Wisdom identifies three complementary dimensions of academic mentoring—heart, backbone, and coaching—that together create a robust model for supporting growth:

  • Mentoring with heart: Empathy, listening, understanding lived experiences, and recognizing the human complexities behind academic work.

  • Mentoring with backbone: Setting clear expectations, offering honest feedback, and addressing issues directly rather than allowing unspoken misunderstandings to fester.

  • Mentoring like a coach: Guiding rather than dictating; asking generative questions instead of dispensing quick answers; empowering mentees to articulate their own goals and navigate challenges independently.

This triad offers faculty a concrete way to think about the mentoring relationship without defaulting to old paradigms of hierarchy or simply reenacting how they themselves were advised years ago.

What Effective Mentors Do Differently

According to Wisdom—and consistent with emerging research—good mentoring depends less on disciplinary expertise and more on habits of mind and communication. Among the highest-value practices:

  • Setting expectations early and revisiting them periodically;

  • Listening actively and asking thoughtful, open-ended questions;

  • Creating reflective space that helps mentees clarify their goals;

  • Modeling sustainable work habits, including healthy boundaries and self-care;

  • Encouraging mentees to pursue varied experiences, including nontraditional career paths; and

  • Demonstrating humility about one’s own limitations and making referrals when appropriate.
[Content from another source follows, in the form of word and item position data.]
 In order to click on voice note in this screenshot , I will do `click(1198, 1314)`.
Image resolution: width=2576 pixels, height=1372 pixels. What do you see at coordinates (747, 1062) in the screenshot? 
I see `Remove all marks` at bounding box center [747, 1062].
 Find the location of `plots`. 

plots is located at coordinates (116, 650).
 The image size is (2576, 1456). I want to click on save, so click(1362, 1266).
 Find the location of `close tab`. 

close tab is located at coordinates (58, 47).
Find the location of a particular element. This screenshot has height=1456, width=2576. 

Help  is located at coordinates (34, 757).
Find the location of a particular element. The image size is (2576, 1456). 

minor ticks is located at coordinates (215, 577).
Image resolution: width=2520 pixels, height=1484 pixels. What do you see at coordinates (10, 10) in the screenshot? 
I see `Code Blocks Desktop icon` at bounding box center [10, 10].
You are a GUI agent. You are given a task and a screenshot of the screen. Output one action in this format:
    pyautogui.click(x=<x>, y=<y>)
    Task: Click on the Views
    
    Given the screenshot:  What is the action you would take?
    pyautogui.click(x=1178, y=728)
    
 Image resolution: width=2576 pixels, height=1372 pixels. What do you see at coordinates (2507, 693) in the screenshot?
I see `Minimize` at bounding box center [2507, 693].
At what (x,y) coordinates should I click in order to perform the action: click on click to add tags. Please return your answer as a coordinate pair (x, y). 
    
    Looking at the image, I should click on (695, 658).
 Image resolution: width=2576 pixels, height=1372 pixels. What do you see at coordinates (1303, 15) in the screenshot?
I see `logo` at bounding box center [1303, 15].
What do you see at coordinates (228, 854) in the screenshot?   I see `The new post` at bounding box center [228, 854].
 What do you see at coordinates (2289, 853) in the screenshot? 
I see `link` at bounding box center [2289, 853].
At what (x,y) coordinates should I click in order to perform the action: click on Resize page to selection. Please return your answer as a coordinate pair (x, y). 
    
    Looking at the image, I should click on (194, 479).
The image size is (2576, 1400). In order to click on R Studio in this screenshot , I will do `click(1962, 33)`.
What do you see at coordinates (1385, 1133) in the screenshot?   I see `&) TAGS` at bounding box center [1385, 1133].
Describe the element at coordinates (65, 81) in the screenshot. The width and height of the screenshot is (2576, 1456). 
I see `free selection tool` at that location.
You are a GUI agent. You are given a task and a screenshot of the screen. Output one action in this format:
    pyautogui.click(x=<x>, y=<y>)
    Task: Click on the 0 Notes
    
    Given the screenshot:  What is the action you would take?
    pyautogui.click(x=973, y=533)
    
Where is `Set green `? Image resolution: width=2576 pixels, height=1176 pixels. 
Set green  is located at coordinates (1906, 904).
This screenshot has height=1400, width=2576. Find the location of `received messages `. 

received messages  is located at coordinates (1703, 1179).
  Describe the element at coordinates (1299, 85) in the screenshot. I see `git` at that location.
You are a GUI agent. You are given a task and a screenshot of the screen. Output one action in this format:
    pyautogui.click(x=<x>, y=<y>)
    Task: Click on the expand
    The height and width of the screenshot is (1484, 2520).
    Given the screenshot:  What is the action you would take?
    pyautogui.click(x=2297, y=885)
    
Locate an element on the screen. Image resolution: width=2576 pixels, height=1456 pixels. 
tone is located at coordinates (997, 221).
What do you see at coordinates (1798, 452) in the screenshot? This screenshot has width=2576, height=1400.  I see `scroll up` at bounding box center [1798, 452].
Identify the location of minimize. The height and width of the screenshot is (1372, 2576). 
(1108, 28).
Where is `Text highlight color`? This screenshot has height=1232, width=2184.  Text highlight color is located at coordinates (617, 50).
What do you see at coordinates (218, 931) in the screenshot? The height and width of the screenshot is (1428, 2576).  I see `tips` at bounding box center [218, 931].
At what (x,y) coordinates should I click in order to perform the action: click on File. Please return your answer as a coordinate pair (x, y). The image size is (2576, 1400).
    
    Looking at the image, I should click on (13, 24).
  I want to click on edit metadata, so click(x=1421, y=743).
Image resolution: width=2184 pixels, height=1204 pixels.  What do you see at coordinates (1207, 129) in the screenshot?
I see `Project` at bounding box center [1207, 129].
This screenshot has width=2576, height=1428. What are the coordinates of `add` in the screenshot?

Equally important are the practices mentors should avoid:

  • Assuming that mentoring ability is fixed or inherent;

  • Approaching mentoring with disciplinary tunnel vision;

  • Reinforcing academic hierarchies by acting as the sole knowledge source

  • Rushing meetings or multitasking during them; or

  • Trying to mentor in isolation rather than sharing strategies with colleagues.

These practices may seem simple, but when adopted, or from the second list, avoided, across a department or school, they can dramatically improve academic culture.

Challenging the Hierarchy

One of the most transformative ideas in Wisdom’s work is the shift from hierarchical to collaborative mentoring. Traditional models cast mentors as experts dispensing wisdom to passive recipients. But today’s students and early-career faculty operate in a very different environment—one in which career paths are nonlinear, interdisciplinarity is growing, and institutional structures are in flux.

Effective mentoring involves seeing mentees as emerging colleagues whose insights, aspirations, and lived experiences should shape the relationship. By asking powerful questions—“What is your long-term vision?”, “What energizes you?”, “What obstacles do you foresee?”—mentors cultivate independence and critical thinking. They guide mentees through ambiguity rather than offering a rigid roadmap.

Toward a Culture of Mentorship

Perhaps the book’s most important message for academic leaders is this: mentoring cannot be left entirely to individual goodwill. It must become part of a department’s culture. Chairs and deans can catalyze this shift by:

  • including mentoring on meeting agendas and in faculty retreats;

  • creating peer mentoring circles;

  • providing training or workshops;

  • recognizing mentoring excellence in evaluations; and

  • reducing the invisible labor burden by acknowledging the time mentoring takes.

Without institutional reinforcement, mentoring becomes fragmented, inequitable, and overly dependent on personal disposition.

The Road Ahead

For universities facing uncertain futures, mentoring acts as a powerful stabilizing force. It boosts faculty retention, improves student success, and strengthens bonds with the institutional mission. By treating mentoring as a teachable skill and investing in supportive structures, academic leaders can help faculty and students thrive—even during difficult times.

Wisdom’s work offers a timely reminder: mentoring is not extra. It is essential. And when done well, it is transformative.